TEXTE FOURNI:
Le Minmidt, Fuh Calistus Gentry, annonce le retrait des autorisations d’exploitation artisanales semi-mecanisée et lq fermeture des sites des exploitants n’ayant pas respecté les exigences administratives et environnementales dès le 20 février.
Les pouvoirs publics déclarent la guerre à la contrebande dans le secteur artisanal de l’or au Cameroun. Le gouvernement à travers le ministère des Mines, de l’Industrie et du développement technologique, annonce dès le 20 février 2026, le retrait des autorisations d’exploitation artisanale semi-mécanisée accordées aux opérateurs n’ayant pas respecté les exigences administratives et environnementales prévues par le Code minier de décembre 2023.
Cette annonce est contenue dans un communiqué rendu public lundi, 9 février 2026 et signé du Minmidt, Fuh Calistus Gentry. Cette décision intervient après une réunion tenue le 21 janvier 2026 entre le Minmidt, la Société nationale des mines (Sonamines) et les opérateurs du secteur.
Selon le communiqué du Minmidt, les exploitants disposaient d’un délai de quinze jours pour payer la caution de remise en état des sites et signer les cahiers de charges avec les parties prenantes. Seulement, le délai fixé à cet effet est « largement dépassé », estime le patron de ce département ministériel. Fuh Calistus Gentry, envisage de fermer les sites concernés et retirer les autorisations, en application de l’article 168 (2) du Code minier.
Alors qu’il souhaite reprendre la main dans ce secteur dominé par l’informel, l’Etat a accordé un délai de trois mois aux opérateurs toujours en règle pour installer un système d’exploitation en « vase clos » — ou s’associer à une structure qui en dispose — et produire une étude de faisabilité sommaire précisant la teneur moyenne du gisement et un seuil minimal de production.
A en croire Fuh Calistus Gentry, toute nouvelle demande d’exploitation artisanale devra être précédée d’une autorisation d’accès au site délivrée par le délégué régional des mines afin de réaliser des sondages techniques. Le Minmidt rappelle par ailleurs l’interdiction du travail de nuit et des activités artisanales à l’intérieur des permis de recherche. Affaire à suivre.

Entrées de données recueillies:
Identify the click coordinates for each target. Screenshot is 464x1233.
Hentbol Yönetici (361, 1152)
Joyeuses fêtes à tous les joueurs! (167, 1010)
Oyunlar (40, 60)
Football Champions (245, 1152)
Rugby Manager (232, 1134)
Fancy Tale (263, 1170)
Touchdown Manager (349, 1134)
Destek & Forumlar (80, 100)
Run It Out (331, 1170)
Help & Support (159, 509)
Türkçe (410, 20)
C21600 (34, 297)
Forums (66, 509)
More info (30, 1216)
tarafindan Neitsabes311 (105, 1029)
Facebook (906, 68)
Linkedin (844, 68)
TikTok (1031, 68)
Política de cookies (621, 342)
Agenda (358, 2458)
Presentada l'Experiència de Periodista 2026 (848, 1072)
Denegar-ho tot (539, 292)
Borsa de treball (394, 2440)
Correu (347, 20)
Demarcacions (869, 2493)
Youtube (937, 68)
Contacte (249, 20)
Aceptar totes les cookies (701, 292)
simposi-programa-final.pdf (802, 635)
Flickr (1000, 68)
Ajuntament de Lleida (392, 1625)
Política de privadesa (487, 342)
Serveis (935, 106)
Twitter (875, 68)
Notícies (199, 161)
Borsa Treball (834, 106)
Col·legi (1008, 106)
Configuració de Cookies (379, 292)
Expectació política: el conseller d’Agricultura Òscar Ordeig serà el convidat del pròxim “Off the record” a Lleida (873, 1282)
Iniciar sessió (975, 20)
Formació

EXERCICES:
A - D'après l'article sur l'exploitation artisanale de l'or au Cameroun, pourquoi le ministre envisage-t-il de fermer certains sites et de retirer les autorisations ? Répondez en une à trois phrases.
B - Restituez sans aucune modification le passage de l'article sur l'exploitation artisanale de l'or au Cameroun qui commence par « Les pouvoirs publics » et se termine par « de décembre 2023. ».
Ces enregistrements forment un matériau à part, indépendant du texte.

CORRIGÉS:
A - Les exploitants disposaient de quinze jours pour payer la caution de remise en état des sites et signer les cahiers de charges avec les parties prenantes. Ce délai est « largement dépassé » selon le ministre. Il prévoit donc de fermer les sites concernés et de retirer les autorisations en application de l'article 168 (2) du Code minier.

B -
Les pouvoirs publics déclarent la guerre à la contrebande dans le secteur artisanal de l’or au Cameroun. Le gouvernement à travers le ministère des Mines, de l’Industrie et du développement technologique, annonce dès le 20 février 2026, le retrait des autorisations d’exploitation artisanale semi-mécanisée accordées aux opérateurs n’ayant pas respecté les exigences administratives et environnementales prévues par le Code minier de décembre 2023.